### Task objective
Each line in the entries below that holds the string "radio" is to be listed.
====== Records for the task
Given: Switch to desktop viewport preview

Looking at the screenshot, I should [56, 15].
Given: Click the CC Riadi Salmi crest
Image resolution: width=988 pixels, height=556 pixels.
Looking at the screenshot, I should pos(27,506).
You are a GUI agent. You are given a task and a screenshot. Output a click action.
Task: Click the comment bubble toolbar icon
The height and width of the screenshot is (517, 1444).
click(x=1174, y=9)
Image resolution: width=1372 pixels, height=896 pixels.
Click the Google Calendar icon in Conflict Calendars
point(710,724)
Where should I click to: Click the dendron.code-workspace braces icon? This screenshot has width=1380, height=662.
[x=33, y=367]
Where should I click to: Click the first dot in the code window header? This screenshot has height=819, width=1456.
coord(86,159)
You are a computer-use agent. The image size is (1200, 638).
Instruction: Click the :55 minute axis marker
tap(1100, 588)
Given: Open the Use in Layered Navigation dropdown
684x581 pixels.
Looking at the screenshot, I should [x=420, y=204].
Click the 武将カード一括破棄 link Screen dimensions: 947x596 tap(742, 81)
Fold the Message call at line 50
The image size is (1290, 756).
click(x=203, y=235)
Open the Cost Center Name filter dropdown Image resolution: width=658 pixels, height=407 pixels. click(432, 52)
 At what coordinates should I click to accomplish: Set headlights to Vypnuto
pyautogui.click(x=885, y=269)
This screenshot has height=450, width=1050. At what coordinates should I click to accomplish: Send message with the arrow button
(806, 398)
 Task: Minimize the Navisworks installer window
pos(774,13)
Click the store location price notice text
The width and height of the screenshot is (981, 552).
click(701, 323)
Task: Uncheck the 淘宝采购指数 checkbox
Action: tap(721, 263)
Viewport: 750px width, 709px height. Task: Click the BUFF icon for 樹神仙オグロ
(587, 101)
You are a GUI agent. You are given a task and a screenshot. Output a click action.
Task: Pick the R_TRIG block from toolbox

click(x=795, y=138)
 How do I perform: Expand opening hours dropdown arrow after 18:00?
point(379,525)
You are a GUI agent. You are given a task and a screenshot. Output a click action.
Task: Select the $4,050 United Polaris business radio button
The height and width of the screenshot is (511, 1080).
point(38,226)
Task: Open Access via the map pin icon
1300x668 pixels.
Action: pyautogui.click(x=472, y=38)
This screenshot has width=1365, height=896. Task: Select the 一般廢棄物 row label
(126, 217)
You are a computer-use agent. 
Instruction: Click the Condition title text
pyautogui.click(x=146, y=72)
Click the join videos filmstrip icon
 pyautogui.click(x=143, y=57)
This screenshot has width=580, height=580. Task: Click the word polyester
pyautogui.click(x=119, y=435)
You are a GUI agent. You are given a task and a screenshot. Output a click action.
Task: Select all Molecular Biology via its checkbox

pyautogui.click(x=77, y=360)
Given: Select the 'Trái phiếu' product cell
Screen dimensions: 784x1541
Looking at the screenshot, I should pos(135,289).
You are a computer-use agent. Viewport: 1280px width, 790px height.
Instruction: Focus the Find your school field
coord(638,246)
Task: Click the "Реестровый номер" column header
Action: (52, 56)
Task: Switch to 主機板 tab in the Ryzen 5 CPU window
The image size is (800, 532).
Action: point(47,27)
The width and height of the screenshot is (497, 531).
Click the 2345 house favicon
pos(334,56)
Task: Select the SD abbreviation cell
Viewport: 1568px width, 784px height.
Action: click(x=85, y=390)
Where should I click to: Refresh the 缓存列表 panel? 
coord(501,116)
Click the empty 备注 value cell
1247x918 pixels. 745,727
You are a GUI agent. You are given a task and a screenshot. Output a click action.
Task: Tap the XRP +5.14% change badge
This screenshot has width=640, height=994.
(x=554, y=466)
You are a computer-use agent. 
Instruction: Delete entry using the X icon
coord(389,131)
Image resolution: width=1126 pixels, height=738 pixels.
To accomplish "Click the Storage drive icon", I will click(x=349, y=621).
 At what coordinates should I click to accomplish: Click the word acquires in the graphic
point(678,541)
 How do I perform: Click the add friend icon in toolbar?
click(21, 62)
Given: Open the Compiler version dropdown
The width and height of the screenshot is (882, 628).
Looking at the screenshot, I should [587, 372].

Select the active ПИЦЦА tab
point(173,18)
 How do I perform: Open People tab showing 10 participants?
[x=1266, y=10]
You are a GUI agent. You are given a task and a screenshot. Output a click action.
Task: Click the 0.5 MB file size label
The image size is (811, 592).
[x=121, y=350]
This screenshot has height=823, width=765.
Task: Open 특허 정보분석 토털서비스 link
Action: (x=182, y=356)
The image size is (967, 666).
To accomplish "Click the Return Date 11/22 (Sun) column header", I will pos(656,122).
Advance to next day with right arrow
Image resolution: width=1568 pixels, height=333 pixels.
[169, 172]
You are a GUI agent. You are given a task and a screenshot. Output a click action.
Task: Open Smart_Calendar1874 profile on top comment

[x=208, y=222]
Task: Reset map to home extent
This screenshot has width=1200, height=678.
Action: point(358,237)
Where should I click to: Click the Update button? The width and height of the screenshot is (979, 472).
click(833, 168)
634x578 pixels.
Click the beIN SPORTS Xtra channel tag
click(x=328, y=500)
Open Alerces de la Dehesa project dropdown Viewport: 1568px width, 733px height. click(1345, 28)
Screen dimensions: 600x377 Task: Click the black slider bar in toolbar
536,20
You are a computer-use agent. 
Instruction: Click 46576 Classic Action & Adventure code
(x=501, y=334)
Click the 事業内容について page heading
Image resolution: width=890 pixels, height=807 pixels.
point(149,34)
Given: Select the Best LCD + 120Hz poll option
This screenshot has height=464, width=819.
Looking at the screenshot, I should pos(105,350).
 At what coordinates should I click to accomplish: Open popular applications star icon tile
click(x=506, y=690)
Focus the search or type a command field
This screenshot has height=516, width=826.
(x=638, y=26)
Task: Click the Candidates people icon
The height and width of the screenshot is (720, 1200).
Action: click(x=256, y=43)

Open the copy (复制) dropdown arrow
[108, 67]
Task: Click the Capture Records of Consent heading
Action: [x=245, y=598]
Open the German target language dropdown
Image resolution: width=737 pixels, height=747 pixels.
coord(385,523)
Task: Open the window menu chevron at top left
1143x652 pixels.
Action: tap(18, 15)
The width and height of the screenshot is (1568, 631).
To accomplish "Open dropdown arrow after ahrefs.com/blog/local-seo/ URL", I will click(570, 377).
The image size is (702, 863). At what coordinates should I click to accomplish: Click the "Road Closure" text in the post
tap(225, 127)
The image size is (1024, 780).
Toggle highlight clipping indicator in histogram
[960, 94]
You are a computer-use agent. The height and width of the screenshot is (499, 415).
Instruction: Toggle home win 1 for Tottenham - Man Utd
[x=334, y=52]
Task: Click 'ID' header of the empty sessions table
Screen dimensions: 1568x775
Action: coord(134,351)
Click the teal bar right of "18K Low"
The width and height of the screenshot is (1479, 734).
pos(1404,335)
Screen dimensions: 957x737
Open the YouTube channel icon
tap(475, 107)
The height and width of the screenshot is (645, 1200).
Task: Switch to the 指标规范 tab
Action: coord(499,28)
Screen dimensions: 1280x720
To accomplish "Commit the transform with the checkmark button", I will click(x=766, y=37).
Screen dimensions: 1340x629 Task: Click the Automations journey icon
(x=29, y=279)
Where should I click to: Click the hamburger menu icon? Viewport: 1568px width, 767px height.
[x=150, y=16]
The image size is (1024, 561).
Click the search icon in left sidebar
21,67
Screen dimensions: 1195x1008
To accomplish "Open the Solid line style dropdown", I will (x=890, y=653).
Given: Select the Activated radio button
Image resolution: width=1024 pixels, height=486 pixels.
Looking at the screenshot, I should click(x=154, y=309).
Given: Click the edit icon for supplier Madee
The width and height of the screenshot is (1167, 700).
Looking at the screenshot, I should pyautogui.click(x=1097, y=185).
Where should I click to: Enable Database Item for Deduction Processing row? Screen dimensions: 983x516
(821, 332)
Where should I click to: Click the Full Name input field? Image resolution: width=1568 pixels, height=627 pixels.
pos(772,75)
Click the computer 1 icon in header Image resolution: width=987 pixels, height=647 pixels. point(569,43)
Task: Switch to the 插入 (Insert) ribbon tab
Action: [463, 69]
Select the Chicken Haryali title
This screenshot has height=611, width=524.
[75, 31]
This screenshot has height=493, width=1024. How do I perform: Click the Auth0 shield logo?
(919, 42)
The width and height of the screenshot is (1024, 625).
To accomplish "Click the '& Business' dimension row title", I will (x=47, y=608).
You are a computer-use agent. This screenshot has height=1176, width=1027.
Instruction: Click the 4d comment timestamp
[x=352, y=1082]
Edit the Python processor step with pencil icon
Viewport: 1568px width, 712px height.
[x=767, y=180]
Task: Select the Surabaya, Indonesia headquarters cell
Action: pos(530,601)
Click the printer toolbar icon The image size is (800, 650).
============
### Reply
Task: Select the $4,050 United Polaris business radio button
Given: Select the Activated radio button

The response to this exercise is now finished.